Throughout his thought, Lenin also dwells on the special circumstances of Russia, namely that:

a) 999 in a 1,000 of the population are illiterate peasants
b) even educated intellectuals, liberals and socialists, had been demoralised by centuries of Tsarist autocracy, reinforced by the recent decades of anti-socialist repression (all the revolutionaries had been arrested, spent time in prison even – like Trotsky – long periods in solitary confinement, as well as prolonged stays in Siberia)

The vast gulf in Russian society between a handful of super-educated elite on the one hand, and the enormous number of illiterate peasants sprinkled with a smaller number of illiterate proles in the cities, meant that the only practical way (and Lenin was always practical) to run a revolution was with top-down leadership. Lenin writes quite clearly that Russians will require a dictatorship not only to effect the revolutionary transformation of society, but to educate the peasants and workers as to what that actually means for them.

While even close associates in the communist movement such as Bernstein and Kautsky criticised this approach, while many of them wrote accurate predictions that this approach would lead to dictatorship pure and simple, others, like Trotsky, were energised and excited by the psychological vision of a ruthless and cruel dictatorship. The only thing the Russian people understood was force, and so the revolutionaries must use force, relentlessly. Amid the civil war of 1920 Trotsky found time to write a pamphlet, The Defense of Terrorism, refuting Kautsky’s attacks on the Bolshevik government and defending the shooting of military and political enemies.

What this all shows is how difficult it is for liberals and people with moral scruples to stop revolutionaries who eschew and ignore moral constraints, particularly when it comes to revolutionary violence and terror. The most violent faction almost always wins out.

At the Finland Station

In his chapter on Marx’s Capital Wilson had pointed out (rather inevitably, given his belle-lettrist origins) that the book has an aesthetic, as well as political-economic-philosophic aspect – i.e. that Marx had crafted and shaped the subject matter in order to create a psychological effect (namely arousing outrage at the injustices of capitalist exploitation, then channelling this through his pages of economic analysis into the climactic revolutionary call to action).

Wilson’s book is similarly crafted. Having moved back and forth in time between the childhood of Lenin and Trotsky and their actions in the 1920s and 30s, even mentioning Trotsky’s activities in the present day (1940), Wilson goes back in time to conclude the book with a detailed account of Lenin’s train journey.

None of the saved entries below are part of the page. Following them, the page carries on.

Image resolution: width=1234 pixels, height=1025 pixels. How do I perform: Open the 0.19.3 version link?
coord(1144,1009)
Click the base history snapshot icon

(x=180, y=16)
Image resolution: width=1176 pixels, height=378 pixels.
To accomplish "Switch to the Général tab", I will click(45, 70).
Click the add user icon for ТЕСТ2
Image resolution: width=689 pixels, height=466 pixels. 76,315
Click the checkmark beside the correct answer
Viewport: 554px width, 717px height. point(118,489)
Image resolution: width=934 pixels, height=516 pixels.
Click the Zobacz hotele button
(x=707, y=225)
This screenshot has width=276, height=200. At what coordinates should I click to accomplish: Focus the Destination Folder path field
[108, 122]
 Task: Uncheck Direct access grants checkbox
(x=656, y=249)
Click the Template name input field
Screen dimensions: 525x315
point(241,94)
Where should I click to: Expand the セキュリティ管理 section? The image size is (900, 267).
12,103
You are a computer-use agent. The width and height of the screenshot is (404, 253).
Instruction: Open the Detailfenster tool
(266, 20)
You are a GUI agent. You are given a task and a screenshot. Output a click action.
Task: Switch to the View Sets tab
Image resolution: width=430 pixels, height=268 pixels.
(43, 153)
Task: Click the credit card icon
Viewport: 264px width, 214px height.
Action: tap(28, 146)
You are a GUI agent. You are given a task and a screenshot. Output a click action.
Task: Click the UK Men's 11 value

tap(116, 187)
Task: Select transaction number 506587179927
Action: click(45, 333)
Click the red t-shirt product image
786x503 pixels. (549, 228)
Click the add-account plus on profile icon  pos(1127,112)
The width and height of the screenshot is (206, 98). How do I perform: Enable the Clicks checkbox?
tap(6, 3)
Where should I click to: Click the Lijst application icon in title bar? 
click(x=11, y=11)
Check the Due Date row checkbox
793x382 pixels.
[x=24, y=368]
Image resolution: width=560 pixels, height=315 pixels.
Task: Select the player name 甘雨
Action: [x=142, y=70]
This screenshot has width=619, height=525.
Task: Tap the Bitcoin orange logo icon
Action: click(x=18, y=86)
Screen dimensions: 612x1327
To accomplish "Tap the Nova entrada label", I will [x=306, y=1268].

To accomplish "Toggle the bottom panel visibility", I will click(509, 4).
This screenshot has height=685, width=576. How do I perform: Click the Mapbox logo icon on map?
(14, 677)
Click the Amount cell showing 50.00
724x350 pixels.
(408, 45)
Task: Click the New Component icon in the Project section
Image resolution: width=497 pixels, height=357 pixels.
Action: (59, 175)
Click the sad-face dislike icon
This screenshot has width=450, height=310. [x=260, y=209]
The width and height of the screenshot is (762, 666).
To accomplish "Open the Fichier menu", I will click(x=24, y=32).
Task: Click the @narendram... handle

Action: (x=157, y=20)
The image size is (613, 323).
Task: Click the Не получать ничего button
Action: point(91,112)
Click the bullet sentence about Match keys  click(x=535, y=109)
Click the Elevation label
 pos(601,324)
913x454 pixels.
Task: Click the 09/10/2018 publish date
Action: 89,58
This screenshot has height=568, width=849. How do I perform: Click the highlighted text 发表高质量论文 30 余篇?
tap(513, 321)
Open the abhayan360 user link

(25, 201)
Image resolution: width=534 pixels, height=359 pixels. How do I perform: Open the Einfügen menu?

In April 1917 Lenin and 30 or so supporters were provided with a train by the German Army High Command which took them from exile in Switzerland, across Germany to the Baltic, by ferry boat across to Sweden, and then on another train through Finland, until he finally arrived in St Petersburg in April 1917, into the political turmoil caused by the overthrow of the Tsar and the creation of a very shaky provisional government.

Lenin was welcomed by pompous parliamentarians but it was to the workers and soldiers present that, with typical political insight, he devoted his speeches. He knew that it was in their name and with their help, that his small cadre of professional revolutionaries would seize power and declare the dictatorship of the proletariat. Which is what they finally did in October 1917.

‘All power to the soviets’ would be their catchphrase. Only time would reveal that this meant giving all power to the Bolshevik Party – leading to civil war and famine – and that, a mere 15 years later, it would end with giving all power to Joseph Stalin, one of the greatest mass murderers of all time.